The stage is set. In the continuing evolution of Karen’s treatment; I’m often rudely awakened by how much is really a guess – yes, brilliant and well educated, well meaning – never the less still a guess – true; based on years of experience, but like all good human experience biased by a particular view or perspective. I see cancer as the most individualist disease; the body goes astray at the genetics level, and just because last 1,000 patients may have “responded” well to a treatment or drug – there are no guarantees. The person is sliced in functions of experience – blood, skin, eyes, organs (definitely differentiate there), bones, etc. – lots of specialized areas. But I don’t think quality of life is a deterministic equation of human subsystems. This is my obtuse statement that it is often hard to get the doctor to truly look at Karen as a whole person.
The price – in emotions? Priceless! (Note: sarcasm) In hard currency? Frighteningly debilitating – we are extremely lucky, that through current work and military retirement we are doubly insured. I’m not advocating “national health insurance” – what I’m trying to do here is raise a little awareness. The singular, limited but major event in Karen’s treatment – the BMT, cost more than $500K. Put your own insurance deductible against that and realized that it was a very short term event in years of continuous treatment. What do people do without insurance? No golden future there.

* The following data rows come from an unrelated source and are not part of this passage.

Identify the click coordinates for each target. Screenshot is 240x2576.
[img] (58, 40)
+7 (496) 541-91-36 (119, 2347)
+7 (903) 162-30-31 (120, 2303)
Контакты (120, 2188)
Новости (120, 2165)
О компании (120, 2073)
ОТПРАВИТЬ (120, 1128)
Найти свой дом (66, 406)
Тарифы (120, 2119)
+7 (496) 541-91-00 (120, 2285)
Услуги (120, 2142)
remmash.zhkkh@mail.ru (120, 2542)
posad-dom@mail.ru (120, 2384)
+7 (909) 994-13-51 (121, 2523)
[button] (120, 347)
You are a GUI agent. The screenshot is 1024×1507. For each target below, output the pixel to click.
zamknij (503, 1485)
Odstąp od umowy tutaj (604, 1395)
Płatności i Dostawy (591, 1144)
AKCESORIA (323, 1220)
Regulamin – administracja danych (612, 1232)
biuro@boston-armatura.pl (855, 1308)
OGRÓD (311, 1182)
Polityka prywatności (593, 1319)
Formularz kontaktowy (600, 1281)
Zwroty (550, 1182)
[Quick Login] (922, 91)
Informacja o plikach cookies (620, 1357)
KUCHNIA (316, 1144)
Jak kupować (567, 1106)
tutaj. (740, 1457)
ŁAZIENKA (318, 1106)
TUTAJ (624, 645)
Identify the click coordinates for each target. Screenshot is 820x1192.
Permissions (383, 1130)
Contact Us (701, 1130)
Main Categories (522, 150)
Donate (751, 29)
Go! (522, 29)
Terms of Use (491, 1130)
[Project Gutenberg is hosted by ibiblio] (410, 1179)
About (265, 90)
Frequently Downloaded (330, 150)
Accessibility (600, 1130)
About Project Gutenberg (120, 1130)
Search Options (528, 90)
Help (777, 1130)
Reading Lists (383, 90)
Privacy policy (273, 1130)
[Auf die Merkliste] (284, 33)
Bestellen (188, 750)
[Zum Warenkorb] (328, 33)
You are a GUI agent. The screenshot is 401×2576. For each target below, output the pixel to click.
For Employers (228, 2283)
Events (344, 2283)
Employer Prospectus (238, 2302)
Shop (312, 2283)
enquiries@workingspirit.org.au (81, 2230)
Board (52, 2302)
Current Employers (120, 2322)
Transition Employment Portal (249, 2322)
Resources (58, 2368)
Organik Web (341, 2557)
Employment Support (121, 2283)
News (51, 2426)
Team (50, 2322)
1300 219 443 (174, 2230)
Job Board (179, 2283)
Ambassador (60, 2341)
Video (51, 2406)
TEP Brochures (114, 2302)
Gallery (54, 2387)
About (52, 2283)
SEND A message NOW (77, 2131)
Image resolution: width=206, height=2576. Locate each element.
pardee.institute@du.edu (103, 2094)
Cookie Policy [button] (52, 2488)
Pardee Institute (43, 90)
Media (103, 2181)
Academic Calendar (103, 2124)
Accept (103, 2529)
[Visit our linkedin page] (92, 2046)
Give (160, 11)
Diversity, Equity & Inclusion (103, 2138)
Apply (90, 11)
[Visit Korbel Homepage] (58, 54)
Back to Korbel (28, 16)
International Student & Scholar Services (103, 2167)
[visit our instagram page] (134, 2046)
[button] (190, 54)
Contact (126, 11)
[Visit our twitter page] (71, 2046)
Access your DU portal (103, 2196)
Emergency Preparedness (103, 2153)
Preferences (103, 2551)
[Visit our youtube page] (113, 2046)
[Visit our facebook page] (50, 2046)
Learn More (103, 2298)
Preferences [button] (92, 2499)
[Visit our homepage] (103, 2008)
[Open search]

“…Hello darkness, my old friend,
I’ve come to talk with you again,
Because a vision softly creeping,
Left its seeds while I was sleeping,
And the vision that was planted in my brain
Within the sound of silence….”
Yes – it is only a two song post. The information age provides the opportunity to share experiences both light and dark. Hopefully, Karen’s journey as reflected in this blog will help others in some little way with living their life. Technology is not inherently good or bad; however, the silence of a blog or website of a fellow traveler can bring on the greatest of fears. Sometimes that fear is realized, at other times it is a sign that someone is approaching “true” normal for awhile.
1, 000 days slip by….. Karen is “fine”. Thank you for asking.